The state of AI: What’s next?
Asseo: So, you’ve now taken us to the future, Peter, which is our final section. And as we’re moving into this world where these autonomous agents are going to be ubiquitous, where we’re going to all have our personal assistants, let’s explore that a bit. Silvio, you’ve done a lot of work in the area of robotics. How is that going to translate and what is that world going to look like when you combine agents and robotics?
Savarese: In fact, for many years in my career at Stanford, I was working at the Robotics Lab, doing research in robotic perception, which enables robots to understand and see the world. Back then, we were using huge robots with large arms, and we were teaching them to do things like cook an omelet or make espresso. And as I look back at these research challenges, we are facing very similar challenges. Building a robot and building an agent are actually very similar problems.
If you think about an agent booking a trip for you, or building a robot that makes an omelet, you actually do very similar tasks. They both need to have memory, as they have to remember the ingredients for the omelet. They have to remember where the tools are for cooking the omelet. And similarly, the digital agents have to remember which websites to access for booking a flight reservation.
Similarly, they need a brain, because the robot has to come up with a plan of making an omelet. And so there are steps and procedures. And for booking a trip, the agent also has to come up with a sequence of steps that allows them to complete it successfully.
One important thing which is common in both cases is the environment, which can be adversarial. You might have a situation where the robot may not find the eggs or can’t locate the oil or the pans. What then? They cannot just give up, right? They have to come up with a plan B. Similarly, if an agent is trying to book a trip and can’t find the tickets, or find the right flight, what do you do? You have to come up with an alternate plan. This ability to adapt to an environment which is dynamic or even adversarial is critical.
What robots and agents do not have in common is the fact that the agent is digital and the robot is physical, which means that we have to build the right capability, using sensory systems (vision, touch, sound) which will pave the way for the next generations of agents.

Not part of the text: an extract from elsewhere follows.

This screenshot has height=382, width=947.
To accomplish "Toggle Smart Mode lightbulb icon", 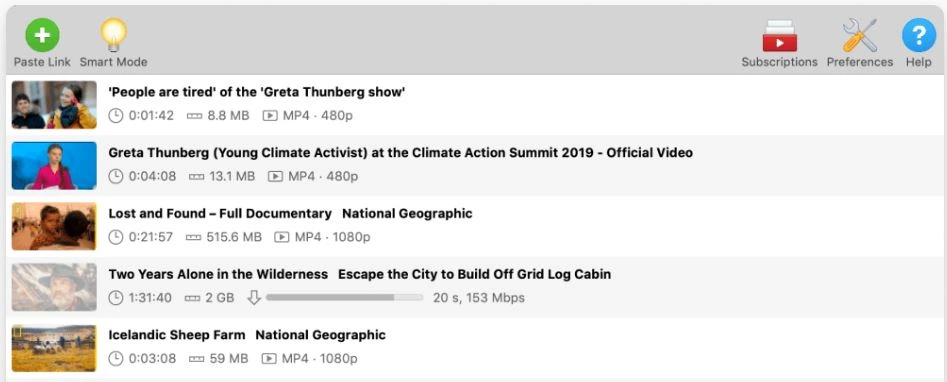I will click(114, 34).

Asseo: What advice would you give business leaders and really, anyone, who is starting to experiment with AI at work?
Schwartz: Get your hands in the dirt. Build an agent. You should start playing with different models. See what works for you, what works in the areas that you deal with. It’s so early that experimentation is highly rewarded.

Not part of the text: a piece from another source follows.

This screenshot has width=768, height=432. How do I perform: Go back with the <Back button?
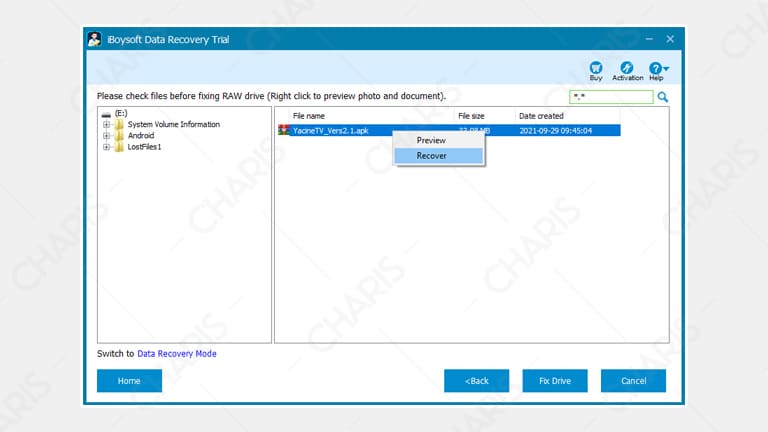tap(476, 381)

Savarese: And let’s not forget about trust. Let’s not forget about building these agents in a way that is safe. I want to highlight two important points. Let’s make sure that there is transparency in ensuring that it’s clear what is generated by AI and what is generated by humans. We need to have clear distinctions in our minds and our consumers’ minds. The second point is accountability. In a scenario where one party’s agents are going to try to do something which may conflict with another party’s agents, who will be accountable in case of a disagreement? How will we regulate this type of scenario? This is very important, as it is coming very soon. It’s going to be a problem that we will need to face quickly.